Sep 27 2008
Paclitaxel is a powerful anticancer agent used to treat a variety of malignancies, but severe side effects limit its ultimate effectiveness and utility. To improve this drug’s pharmacological properties, researchers have turned to nanoparticle-based delivery agents, although with marginal success; stably trapping large amounts of paclitaxel in most nanoparticles has proven difficult. Now, researchers at the University of Illinois at Urbana-Champaign have developed a new process for making nanoparticles that relies on paclitaxel itself to serve as the initiator that triggers polymer synthesis. The result is not only a stable nanoparticle formulation of paclitaxel but also one with very high and very controlled amounts of drug being incorporated in the nanoparticle.
Reporting their work in the journal Angewandte Chemie International Edition, Jianjun Cheng, Ph.D., a member of the Siteman Center of Cancer Nanotechnology Excellence (SCCNE), and graduate student Rong Tong, a student fellow funded by the SCCNE, describe the “living polymerization” technique they used to grow polymer nanoparticles that incorporate paclitaxel in the chemical structure of the polymer. The beauty of this process is that it provided the investigators with the ability to predetermine how much paclitaxel would end up in the nanoparticle merely by adjusting the ratio of drug molecule to lactide, the monomer from which polylactide is made. The investigators coat the final nanoparticle with a layer of poly(ethylene glycol) (PEG) to increase circulation time in the body.
Also important is the fact that the chemical linkage that binds paclitaxel to the polymer backbone can be broken down slowly in the body, providing sustained release of the drug once it reaches a tumor. Most nanoparticulate formulations of paclitaxel have been plagued by what researchers call “burst release,” which delivers as much as 90% of the drug within a few hours.
The researchers also note that this technique should be applicable for entrapping any drug that, like paclitaxel, contains hydroxyl groups in its chemical structure. In fact, they report that they have prepared stable nanoparticles containing the anticancer drugs docetaxel and camptothecin using their living polymerization technique.
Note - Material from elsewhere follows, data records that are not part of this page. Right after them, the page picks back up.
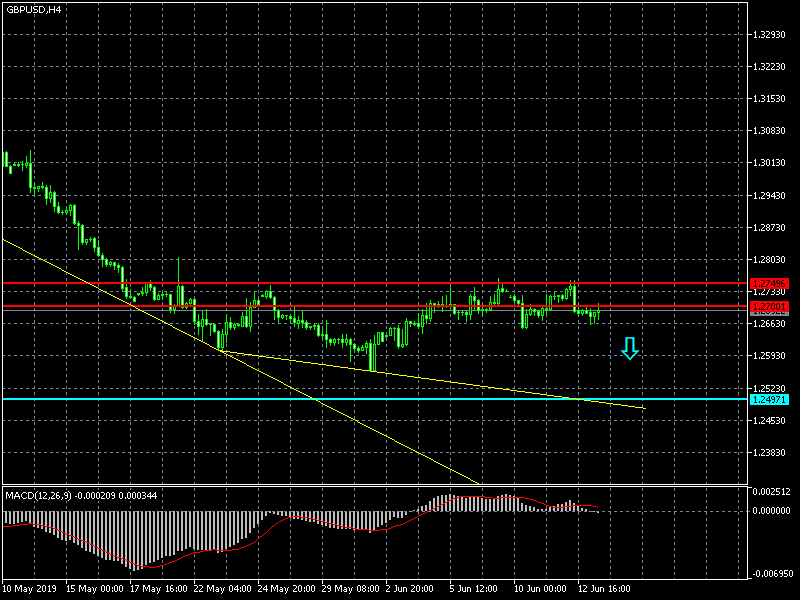Click the cyan down arrow on chart
Screen dimensions: 800x600
click(x=629, y=348)
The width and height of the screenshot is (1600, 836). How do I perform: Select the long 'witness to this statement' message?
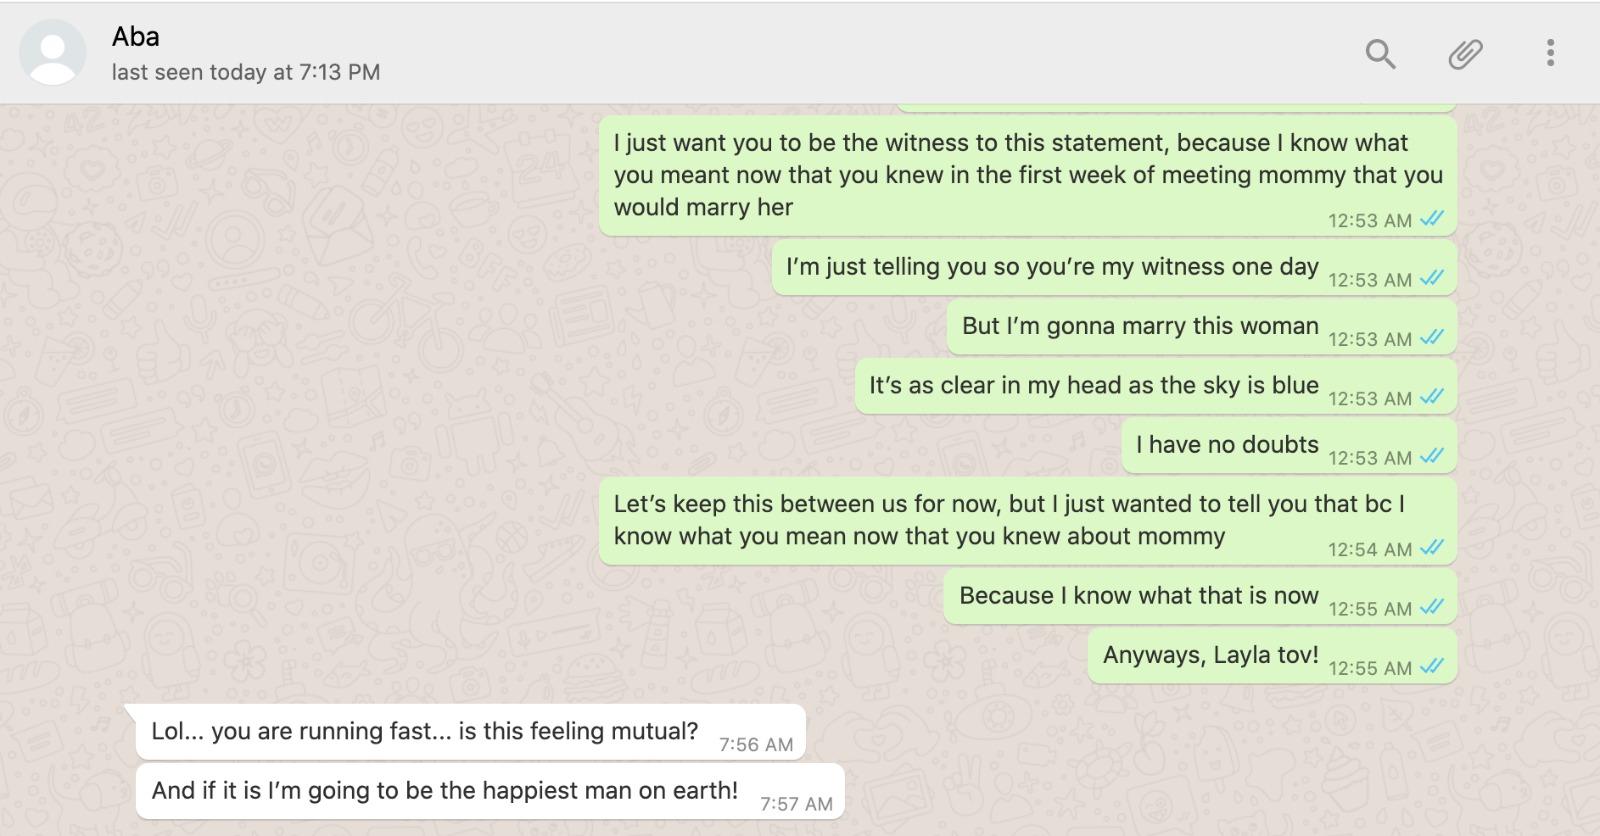[1027, 176]
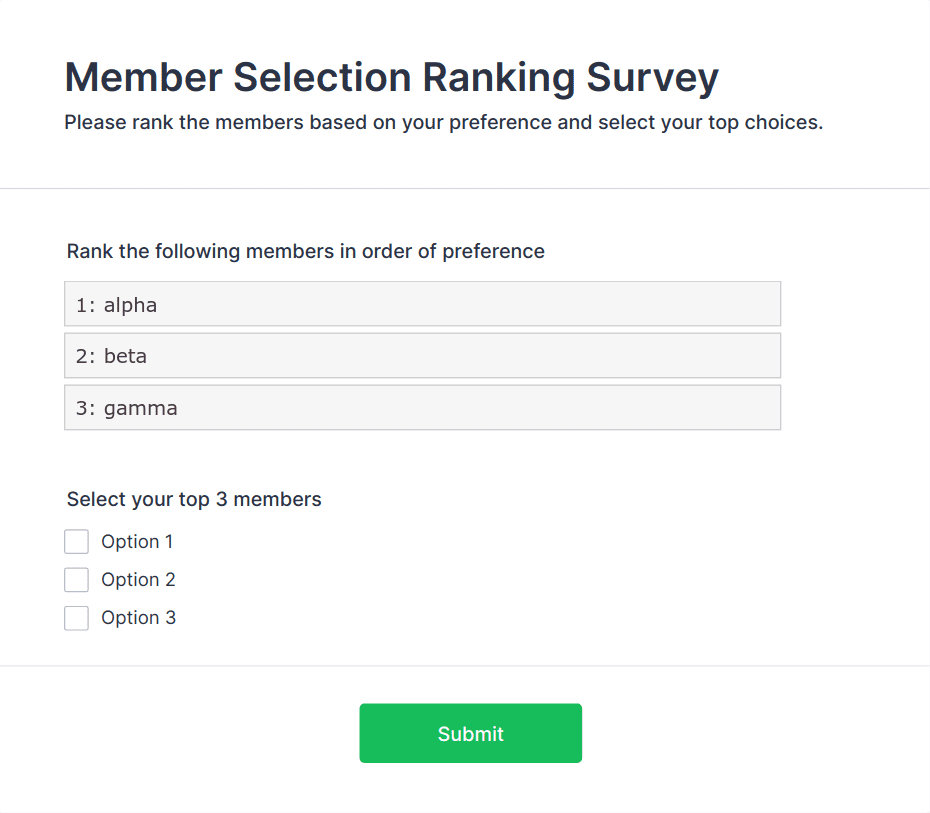Check the Option 1 checkbox
Image resolution: width=930 pixels, height=813 pixels.
[x=77, y=542]
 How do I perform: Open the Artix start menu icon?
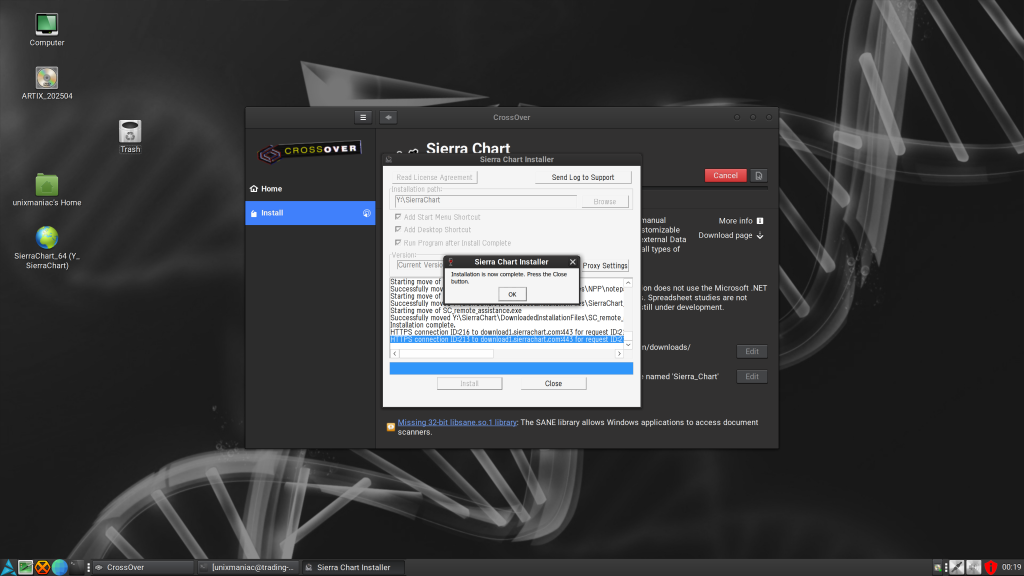coord(8,567)
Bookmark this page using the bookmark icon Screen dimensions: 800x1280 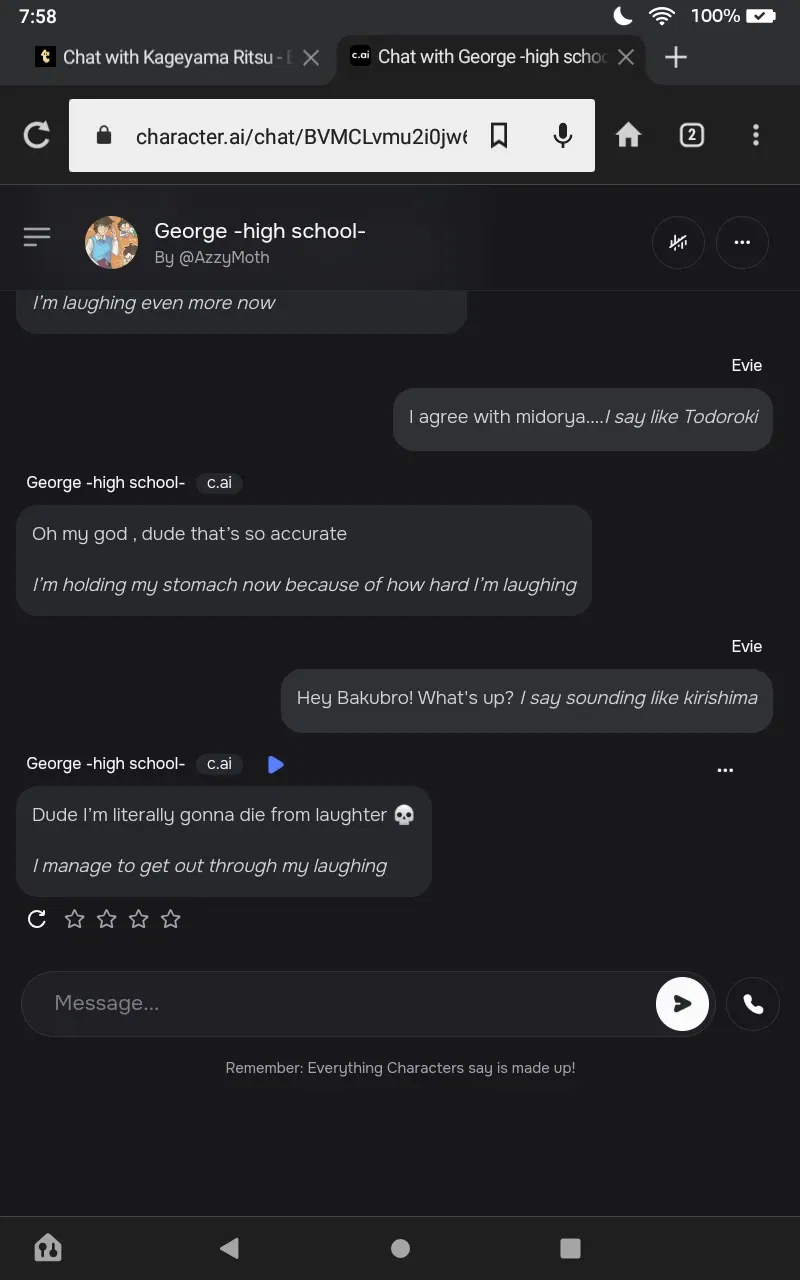(x=499, y=135)
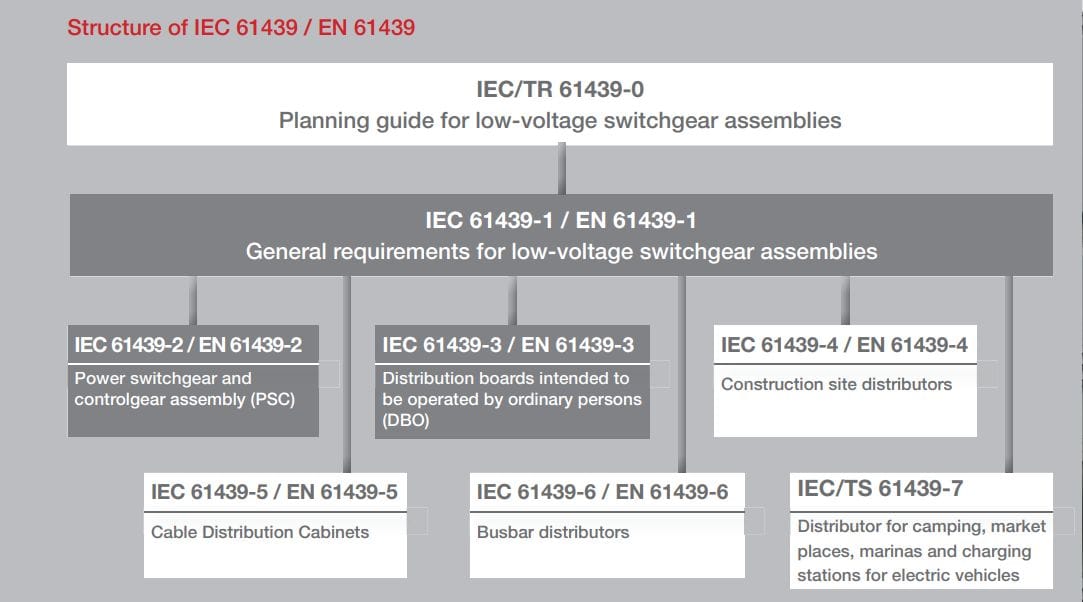The height and width of the screenshot is (602, 1083).
Task: Open the IEC 61439-4 / EN 61439-4 header
Action: (x=844, y=346)
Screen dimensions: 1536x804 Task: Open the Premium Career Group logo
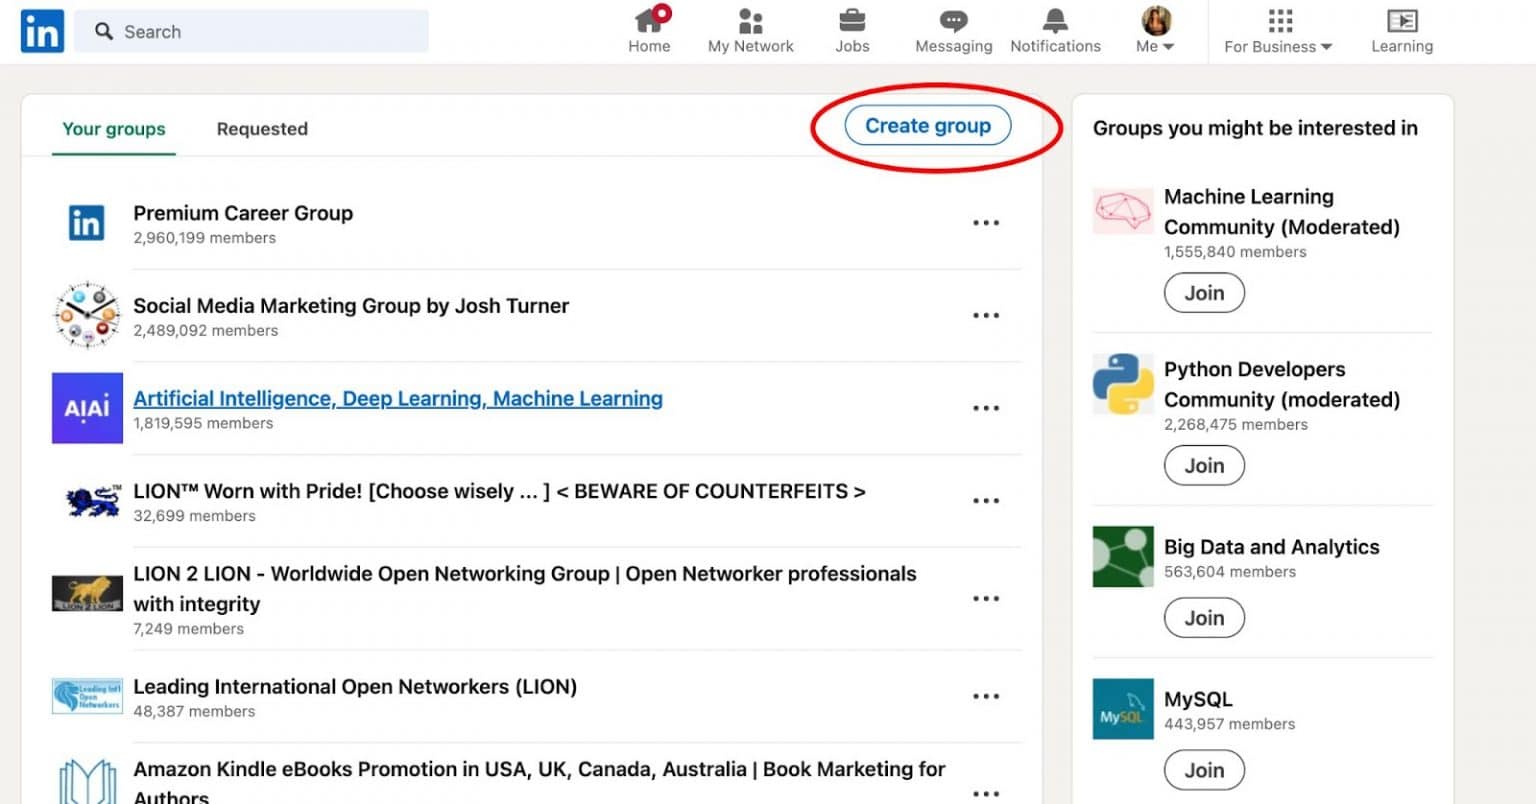click(x=86, y=222)
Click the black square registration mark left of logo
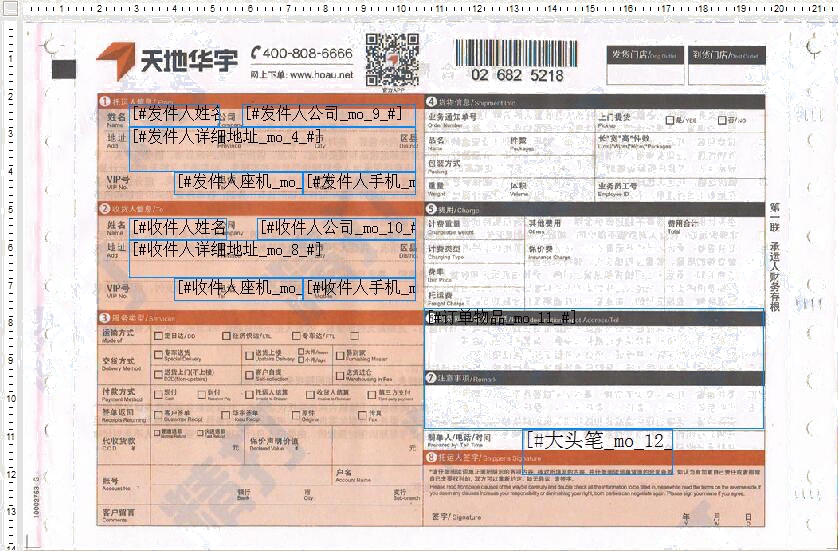 [64, 69]
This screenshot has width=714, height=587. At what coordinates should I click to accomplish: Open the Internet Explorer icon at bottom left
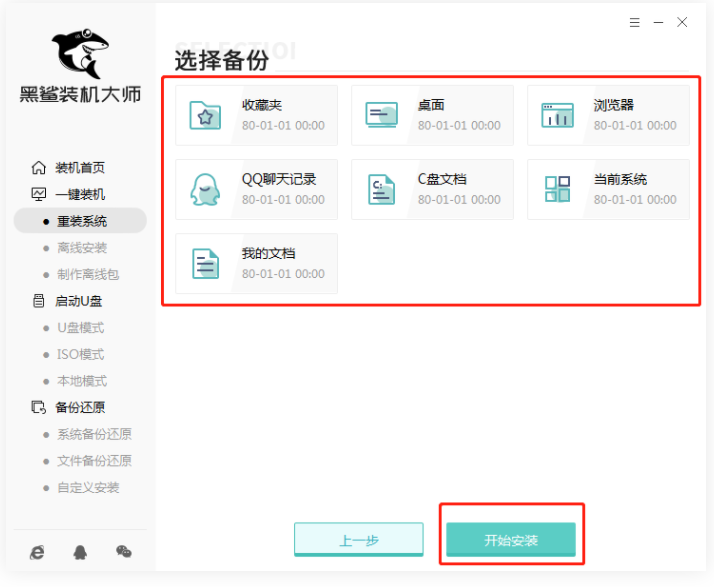pyautogui.click(x=37, y=552)
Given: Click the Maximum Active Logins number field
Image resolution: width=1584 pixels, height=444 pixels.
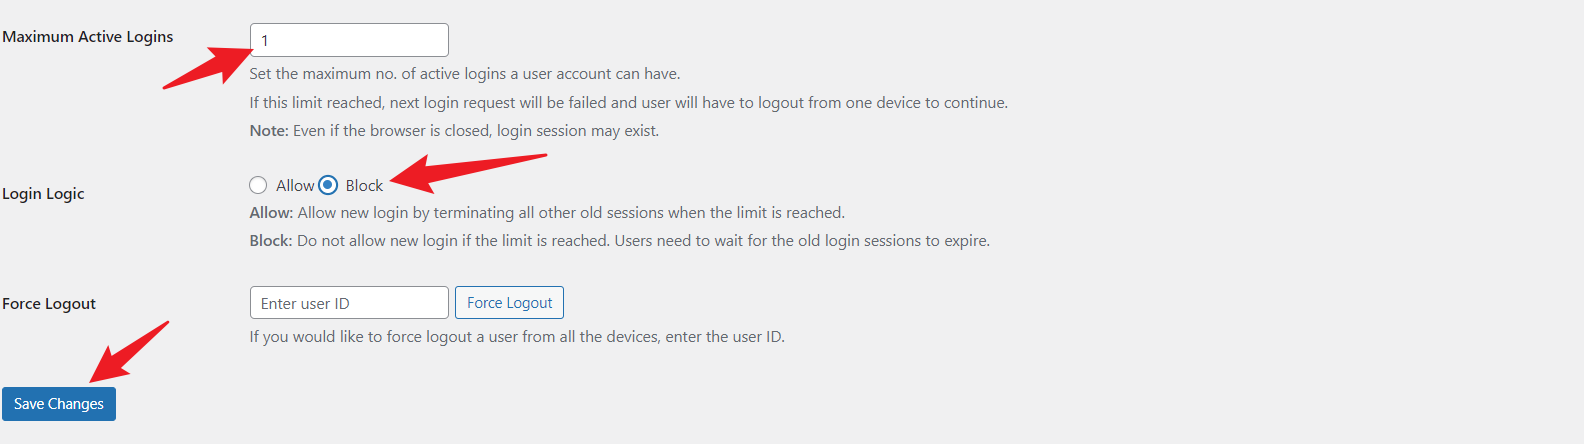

This work, which is detailed in the paper “Paclitaxel-Initiated, Controlled Polymerization of Lactide for the Formulation of Polymeric Nanoparticulate Delivery Vehicles,” was supported by the NCI Alliance for Nanotechnology in Cancer, a comprehensive initiative designed to accelerate the application of nanotechnology to the prevention, diagnosis, and treatment of cancer. There is no abstract for this paper.